Economics: Please Die In A Fire
Thursday, July 22nd, 2010I’m in the middle of writing an analysis of a very strange piece from the Wall Street Journal. I hadn’t realized the WSJ was so shockingly conservative; I would have expected the mouthpiece of global finance to just be unflinchingly, robotically cold. But they’re not. They’re very, very conservative.
And they’re really bad at economics.
Let me be honest: I’ve spent too much time with science, math, logic, ethics, epistemology, and people to ever actually be good at economics. But when I think of the global economy as a complex network of mostly clueless entities, it just starts sounding like the kind of stuff I played with in grad school, and it starts falling into place.
In short, economics is what happens when a group of people get together, decide on a system of commerce, forget that they chose the system, and then start studying it like a naturally occurring and even dominant force of nature.
Really, economics seems like too much cleverness and too little wisdom. Putting everything in terms of trade is intellectually indistinguishable from putting everything in terms of five, and with enough twisting you can fit more or less anything into the bottle of any tiny idea. But in doing so, you declare that tiny bottle a microcosm of reality, and since you “understand” and “control” the idea, that declaration becomes a declaration of godhood: you control everything that fits in the bottle, and you can fit everything into the bottle.

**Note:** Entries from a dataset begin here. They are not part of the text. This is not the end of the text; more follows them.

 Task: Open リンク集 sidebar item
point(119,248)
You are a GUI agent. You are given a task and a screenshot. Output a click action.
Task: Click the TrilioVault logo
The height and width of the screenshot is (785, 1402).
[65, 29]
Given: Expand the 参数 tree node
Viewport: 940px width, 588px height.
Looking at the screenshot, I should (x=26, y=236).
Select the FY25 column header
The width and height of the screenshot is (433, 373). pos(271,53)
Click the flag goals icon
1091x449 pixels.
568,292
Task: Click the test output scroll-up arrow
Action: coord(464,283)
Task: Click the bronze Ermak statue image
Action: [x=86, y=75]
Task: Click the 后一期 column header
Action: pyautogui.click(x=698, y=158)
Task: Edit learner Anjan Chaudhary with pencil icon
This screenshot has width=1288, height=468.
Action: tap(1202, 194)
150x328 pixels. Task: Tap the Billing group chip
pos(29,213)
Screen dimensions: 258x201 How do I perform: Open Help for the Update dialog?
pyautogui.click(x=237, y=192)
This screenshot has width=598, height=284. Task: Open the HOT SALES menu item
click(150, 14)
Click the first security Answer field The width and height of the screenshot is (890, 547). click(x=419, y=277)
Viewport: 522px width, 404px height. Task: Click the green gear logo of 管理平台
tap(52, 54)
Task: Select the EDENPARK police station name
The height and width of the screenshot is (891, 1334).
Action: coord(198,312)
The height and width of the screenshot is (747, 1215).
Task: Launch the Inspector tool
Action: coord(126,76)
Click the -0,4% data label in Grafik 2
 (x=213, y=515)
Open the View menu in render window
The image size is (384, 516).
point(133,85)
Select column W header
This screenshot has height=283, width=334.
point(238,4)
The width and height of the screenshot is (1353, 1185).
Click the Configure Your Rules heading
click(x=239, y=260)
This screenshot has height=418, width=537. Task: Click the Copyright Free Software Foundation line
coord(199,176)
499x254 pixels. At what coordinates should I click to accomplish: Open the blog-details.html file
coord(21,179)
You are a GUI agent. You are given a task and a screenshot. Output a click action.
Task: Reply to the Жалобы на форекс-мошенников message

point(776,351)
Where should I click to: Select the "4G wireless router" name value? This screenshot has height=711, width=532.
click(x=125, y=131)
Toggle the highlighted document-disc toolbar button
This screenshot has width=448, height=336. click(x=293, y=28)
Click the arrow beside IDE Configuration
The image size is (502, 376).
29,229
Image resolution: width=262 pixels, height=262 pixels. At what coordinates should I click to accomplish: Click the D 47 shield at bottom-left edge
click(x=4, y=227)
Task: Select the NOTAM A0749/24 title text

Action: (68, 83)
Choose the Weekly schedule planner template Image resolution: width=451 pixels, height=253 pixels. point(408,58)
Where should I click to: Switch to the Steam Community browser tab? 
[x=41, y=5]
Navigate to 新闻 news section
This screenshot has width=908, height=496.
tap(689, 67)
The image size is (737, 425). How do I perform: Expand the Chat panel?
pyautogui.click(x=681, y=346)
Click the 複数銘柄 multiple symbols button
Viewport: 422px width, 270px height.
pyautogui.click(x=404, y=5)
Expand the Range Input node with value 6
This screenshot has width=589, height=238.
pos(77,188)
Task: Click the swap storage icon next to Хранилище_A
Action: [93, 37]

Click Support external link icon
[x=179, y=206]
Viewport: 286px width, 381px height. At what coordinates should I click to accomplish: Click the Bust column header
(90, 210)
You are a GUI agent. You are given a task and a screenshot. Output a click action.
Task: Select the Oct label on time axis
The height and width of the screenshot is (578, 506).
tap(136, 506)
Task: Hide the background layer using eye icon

Now sweeping generalizations like the one I just made are guaranteed to be wrong, because they simplify out a lot of stuff. For example, the Discordian “Law of Fives” is a joke and a mental exercise: seeing that you can everywhere find a pattern which is patently absurd demonstrates that looking for patterns found based on presupposed notions are only as valid as the idea that told you to look for them. And what makes an idea valid? Nothing, ever. It is very hard to tell when observations support your theory and when your theory supports your observations, and understanding this is part of why Sherlock Holmes consistently kicked Inspector Lestrade’s ass. This is also why real Zen koans are painfully confusing: they build an expectation or idea and then they subvert it at a level far below the obvious. If the subversion were more obvious, they would be devilishly funny, and one of the most common second reactions to “getting” a koan is hysterical laughter (the first reaction is usually some form of kenshō). Still, this means they contain, subtly, an idea and its negation, and posit them both as true.
Zen and the Discordians are cleverness in service of wisdom, because they’re both attempting to subvert the comforts of ideology. And even Judaism and Christianity agree with this, without knowing it: “idolatry” is the sin of confusing the symbol of something with the much more majestic reality of it. Islam’s ban on representing Muhammad is in the same vein. And in recent history, we have some stunning examples of the cost of idolatry in the “cult of personality” in the USSR and China.
Economics is just our most recent ideological cult. It claims its superiority to other ideas based on the tremendously shaky claim that it’s supposed underpinning, capitalism, “beat” communism and central planning. And so when I ask Economics to go die in a fire, I’m being entirely serious. The cold war was bad enough. Let’s not subject society to an ideological monopoly for much longer.